From passive target to active decoder. The hypodermic syringe model imagines the audience as a passive target: a violent image is "injected" and directly produces violent behaviour. Reception theory overturns this: faced with the same content, one viewer accepts the preferred meaning, another negotiates it, and a third reads it in an oppositional way, depending on their social position and experience. A strong essay uses this contrast to argue that the direct-effect model is too simple, while conceding that the media still set the agenda and frame representations even if they do not dictate audience responses. This balanced judgement is what separates the top band from a one-sided account.

Try this

Q1. What is meant by agenda setting? [4 marks]

  • Cue. The media's power to decide which issues are presented as important, shaping what audiences think about.

Q2. Explain the difference between the hypodermic syringe model and uses and gratifications. [6 marks]

  • What the marker wants. The syringe model assumes a passive, directly affected audience; uses and gratifications assumes an active audience choosing media to meet its needs.

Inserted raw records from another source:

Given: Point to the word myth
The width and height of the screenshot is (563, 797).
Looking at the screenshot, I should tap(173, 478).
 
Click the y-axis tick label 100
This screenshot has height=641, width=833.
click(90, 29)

Q3. Evaluate the Marxist view that media content reflects the interests of the powerful. [16 marks]

  • What the marker wants. Concentrated ownership and dominant ideology weighed against pluralism and active audiences, with a supported judgement.

Exam-style practice questions

Practice questions written in the style of WJEC exam questions on this dot point, with worked answer explainers. The year tag is the paper they imitate, not the source.

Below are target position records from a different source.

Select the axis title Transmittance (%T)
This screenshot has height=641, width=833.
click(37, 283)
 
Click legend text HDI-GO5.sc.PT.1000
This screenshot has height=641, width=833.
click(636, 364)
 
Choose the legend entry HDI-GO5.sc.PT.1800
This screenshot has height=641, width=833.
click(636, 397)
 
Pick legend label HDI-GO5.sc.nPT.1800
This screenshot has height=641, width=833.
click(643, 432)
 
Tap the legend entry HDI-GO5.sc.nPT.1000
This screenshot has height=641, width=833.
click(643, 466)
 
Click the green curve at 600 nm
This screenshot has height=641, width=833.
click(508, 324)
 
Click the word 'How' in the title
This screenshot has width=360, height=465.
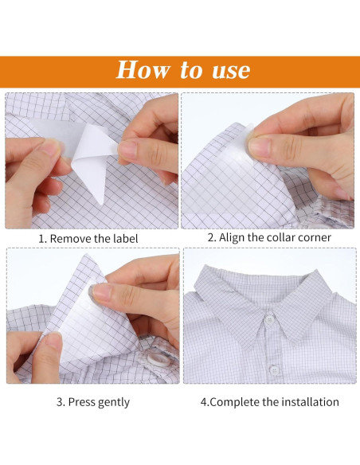tap(143, 70)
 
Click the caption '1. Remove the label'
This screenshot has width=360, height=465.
tap(88, 238)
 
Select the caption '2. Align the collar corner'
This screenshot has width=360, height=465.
tap(269, 237)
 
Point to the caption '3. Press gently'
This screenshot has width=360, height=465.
tap(92, 402)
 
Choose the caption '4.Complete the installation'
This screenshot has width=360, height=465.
tap(270, 402)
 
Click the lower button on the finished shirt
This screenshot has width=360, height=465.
tap(274, 368)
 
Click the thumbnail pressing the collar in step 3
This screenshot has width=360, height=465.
tap(102, 291)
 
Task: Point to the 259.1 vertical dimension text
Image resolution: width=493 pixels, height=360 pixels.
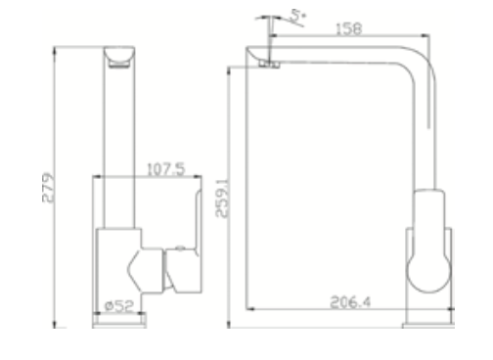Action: [x=221, y=196]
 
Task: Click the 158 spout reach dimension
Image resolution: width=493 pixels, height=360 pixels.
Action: [x=347, y=28]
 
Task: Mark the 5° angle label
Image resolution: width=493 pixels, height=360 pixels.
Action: [x=296, y=17]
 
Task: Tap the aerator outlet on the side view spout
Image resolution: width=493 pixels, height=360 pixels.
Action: [x=269, y=66]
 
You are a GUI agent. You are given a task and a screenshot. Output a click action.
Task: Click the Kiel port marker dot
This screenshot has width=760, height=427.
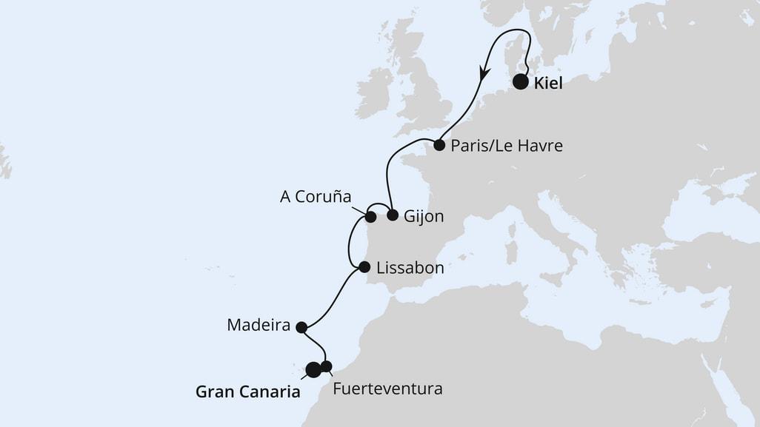521,82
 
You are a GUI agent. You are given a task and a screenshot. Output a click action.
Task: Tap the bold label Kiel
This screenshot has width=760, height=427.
548,84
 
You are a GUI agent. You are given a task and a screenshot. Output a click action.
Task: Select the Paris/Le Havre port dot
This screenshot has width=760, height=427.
439,145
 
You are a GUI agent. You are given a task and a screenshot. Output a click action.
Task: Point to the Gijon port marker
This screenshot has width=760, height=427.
393,216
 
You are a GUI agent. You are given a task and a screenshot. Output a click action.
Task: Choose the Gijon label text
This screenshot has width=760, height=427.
424,217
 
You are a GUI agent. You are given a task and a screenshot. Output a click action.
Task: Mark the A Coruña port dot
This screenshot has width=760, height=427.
371,218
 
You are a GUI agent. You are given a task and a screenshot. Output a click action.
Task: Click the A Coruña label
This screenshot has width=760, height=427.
315,197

WJEC specimen (30)Evaluate the view that the media have a powerful and direct effect on their audiences. [30 marks]
Show worked answer →

A high-tariff essay, so contrast models of media effects and reach a judgement on how powerful and direct the influence is.

For the view, explain the hypodermic syringe model: messages are "injected" into a passive audience that responds directly, supporting concerns about media violence and copycat behaviour. The two-step flow model modifies this by adding opinion leaders.

Against the view, explain active-audience models: uses and gratifications (audiences choose media for their own purposes) and reception theory (audiences decode messages in preferred, negotiated or oppositional ways). These show the audience is not a passive target.

Conclude with a judgement: the direct-effect model is too simple, and the weight of evidence supports a more active, selective audience, though the media still shape the agenda and representations.

WJEC specimen16 marksEvaluate the pluralist view of ownership and control of the media.
Show worked answer →

Set out the pluralist case, then test it against the Marxist view before judging.

Explain pluralism: ownership is diverse, the media give audiences what they want, and competition and consumer choice prevent any one group dominating, so content reflects a range of views.

Evaluate with Marxism: ownership is concentrated in a few powerful companies, and owners and editors transmit a dominant ideology that serves the ruling class, narrowing the range of views (the manipulative and hegemonic approaches). New media may widen access but ownership of major platforms is still concentrated.

Conclude that pluralism captures choice and competition, but the Marxist emphasis on concentrated ownership and ideological influence offers a stronger account of whose interests the media serve.